## Provided passage:
━━━━━━━━━━
The Regiment’s four battalions geographically located throughout the U.S., can deploy anywhere in the world for no-notice missions. Their capabilities include direct action raids in limited visibility, adverse weather, varied terrain and complex operating environments to capture or kill designated targets and/or seize terrain and strategic installations. Capable of infiltrating by land, sea or air, the 75th Ranger Regiment is trained on a wide variety of mobility platforms and operates fully integrated with supporting agencies and other Special Operations Forces as required. 
The unit has an intensive Regimental assessment and selection process where only the most exceptional officers, non-commissioned officers, and soldiers are selected to serve. From the arduous training to the continuous and demanding worldwide deployments, the Rangers of the 75th Ranger Regiment continue to demonstrate their motto, “Rangers Lead the Way.”
━━━━━━━━━━
(Saved data entries)

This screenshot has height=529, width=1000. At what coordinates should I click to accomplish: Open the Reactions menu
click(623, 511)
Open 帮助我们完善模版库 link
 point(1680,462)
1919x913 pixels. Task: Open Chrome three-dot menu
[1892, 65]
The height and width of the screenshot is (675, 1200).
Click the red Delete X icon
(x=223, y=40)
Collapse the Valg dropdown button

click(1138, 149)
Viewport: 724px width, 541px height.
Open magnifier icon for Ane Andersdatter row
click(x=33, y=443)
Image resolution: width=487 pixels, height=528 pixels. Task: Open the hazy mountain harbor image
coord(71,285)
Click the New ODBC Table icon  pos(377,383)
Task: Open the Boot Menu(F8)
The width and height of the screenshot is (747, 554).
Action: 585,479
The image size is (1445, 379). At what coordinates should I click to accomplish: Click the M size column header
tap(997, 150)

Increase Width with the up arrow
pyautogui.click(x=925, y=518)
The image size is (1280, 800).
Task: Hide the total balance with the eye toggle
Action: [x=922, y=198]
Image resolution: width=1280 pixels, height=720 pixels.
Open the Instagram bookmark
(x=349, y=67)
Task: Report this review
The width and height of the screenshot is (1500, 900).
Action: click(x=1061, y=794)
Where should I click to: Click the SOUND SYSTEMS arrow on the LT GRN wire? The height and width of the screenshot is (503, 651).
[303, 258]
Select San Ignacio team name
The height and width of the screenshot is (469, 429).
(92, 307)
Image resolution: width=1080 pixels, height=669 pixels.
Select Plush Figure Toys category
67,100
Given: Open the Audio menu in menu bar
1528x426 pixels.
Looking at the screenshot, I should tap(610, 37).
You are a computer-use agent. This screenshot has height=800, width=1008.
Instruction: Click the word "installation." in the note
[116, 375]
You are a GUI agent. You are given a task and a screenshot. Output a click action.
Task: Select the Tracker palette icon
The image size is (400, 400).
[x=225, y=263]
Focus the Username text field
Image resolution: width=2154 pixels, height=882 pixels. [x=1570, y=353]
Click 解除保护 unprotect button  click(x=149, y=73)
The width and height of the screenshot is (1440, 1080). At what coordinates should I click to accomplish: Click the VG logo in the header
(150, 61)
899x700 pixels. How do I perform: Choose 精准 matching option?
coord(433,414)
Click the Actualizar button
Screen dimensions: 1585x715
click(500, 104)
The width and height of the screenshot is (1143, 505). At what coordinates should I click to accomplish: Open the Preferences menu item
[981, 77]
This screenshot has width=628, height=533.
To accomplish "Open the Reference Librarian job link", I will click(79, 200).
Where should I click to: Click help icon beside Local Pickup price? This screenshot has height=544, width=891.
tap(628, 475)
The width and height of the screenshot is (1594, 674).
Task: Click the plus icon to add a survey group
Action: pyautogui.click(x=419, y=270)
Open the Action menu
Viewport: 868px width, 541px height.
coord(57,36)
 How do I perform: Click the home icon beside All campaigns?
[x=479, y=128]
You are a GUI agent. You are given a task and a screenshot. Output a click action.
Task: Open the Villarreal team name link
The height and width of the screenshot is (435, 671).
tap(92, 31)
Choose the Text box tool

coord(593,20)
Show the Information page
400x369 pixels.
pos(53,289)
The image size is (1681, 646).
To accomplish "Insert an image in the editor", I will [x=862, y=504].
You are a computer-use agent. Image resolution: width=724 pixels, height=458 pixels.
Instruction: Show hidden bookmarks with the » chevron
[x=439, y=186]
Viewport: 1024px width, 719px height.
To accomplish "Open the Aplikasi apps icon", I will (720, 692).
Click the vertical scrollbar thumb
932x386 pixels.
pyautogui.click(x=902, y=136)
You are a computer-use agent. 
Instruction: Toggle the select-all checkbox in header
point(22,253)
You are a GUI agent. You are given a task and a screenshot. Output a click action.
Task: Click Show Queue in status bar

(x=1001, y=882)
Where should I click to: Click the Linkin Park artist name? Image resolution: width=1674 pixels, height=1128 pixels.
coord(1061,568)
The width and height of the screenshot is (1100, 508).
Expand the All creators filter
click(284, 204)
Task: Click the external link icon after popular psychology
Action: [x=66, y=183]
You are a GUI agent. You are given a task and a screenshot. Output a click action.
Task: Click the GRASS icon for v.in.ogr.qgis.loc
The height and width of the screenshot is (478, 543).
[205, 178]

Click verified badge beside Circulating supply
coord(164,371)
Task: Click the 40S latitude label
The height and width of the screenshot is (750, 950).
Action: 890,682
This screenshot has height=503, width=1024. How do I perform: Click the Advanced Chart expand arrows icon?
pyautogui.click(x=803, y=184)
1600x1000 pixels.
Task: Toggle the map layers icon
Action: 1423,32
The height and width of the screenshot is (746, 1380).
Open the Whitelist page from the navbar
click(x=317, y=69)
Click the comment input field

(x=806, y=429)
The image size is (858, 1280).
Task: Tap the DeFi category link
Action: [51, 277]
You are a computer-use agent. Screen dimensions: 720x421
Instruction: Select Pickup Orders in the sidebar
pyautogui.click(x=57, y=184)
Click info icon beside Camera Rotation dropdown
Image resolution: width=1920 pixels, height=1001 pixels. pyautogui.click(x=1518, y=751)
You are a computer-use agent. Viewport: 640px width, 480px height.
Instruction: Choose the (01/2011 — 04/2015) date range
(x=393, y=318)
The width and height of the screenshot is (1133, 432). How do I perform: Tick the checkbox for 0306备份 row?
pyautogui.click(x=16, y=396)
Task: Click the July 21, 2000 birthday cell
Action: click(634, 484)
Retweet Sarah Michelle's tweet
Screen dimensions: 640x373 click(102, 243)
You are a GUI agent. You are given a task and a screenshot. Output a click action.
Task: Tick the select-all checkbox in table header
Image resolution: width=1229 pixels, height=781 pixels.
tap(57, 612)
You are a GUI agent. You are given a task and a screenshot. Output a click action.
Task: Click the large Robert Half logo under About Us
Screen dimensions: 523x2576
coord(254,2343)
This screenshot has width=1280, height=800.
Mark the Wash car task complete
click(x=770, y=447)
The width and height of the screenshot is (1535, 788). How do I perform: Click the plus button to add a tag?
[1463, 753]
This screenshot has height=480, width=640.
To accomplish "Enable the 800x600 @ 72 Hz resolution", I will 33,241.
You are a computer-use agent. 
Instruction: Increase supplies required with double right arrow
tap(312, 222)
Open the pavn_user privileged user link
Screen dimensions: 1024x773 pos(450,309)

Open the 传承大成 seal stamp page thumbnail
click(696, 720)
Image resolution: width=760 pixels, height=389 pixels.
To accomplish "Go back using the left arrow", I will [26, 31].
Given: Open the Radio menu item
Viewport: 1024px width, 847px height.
━━━━━━━━━━
## Activities:
(a) Reproduce the passage on the 75th Ranger Regiment verbatim, from "The Regiment’s four" through "Forces as required.", inclusive.
(b) According to the passage on the 75th Ranger Regiment, what is the Regiment's motto?
These rows were drawn from a separate source unrelated to the passage on the 75th Ranger Regiment.

## Set of answers:
(a)
The Regiment’s four battalions geographically located throughout the U.S., can deploy anywhere in the world for no-notice missions. Their capabilities include direct action raids in limited visibility, adverse weather, varied terrain and complex operating environments to capture or kill designated targets and/or seize terrain and strategic installations. Capable of infiltrating by land, sea or air, the 75th Ranger Regiment is trained on a wide variety of mobility platforms and operates fully integrated with supporting agencies and other Special Operations Forces as required.

(b) "Rangers Lead the Way."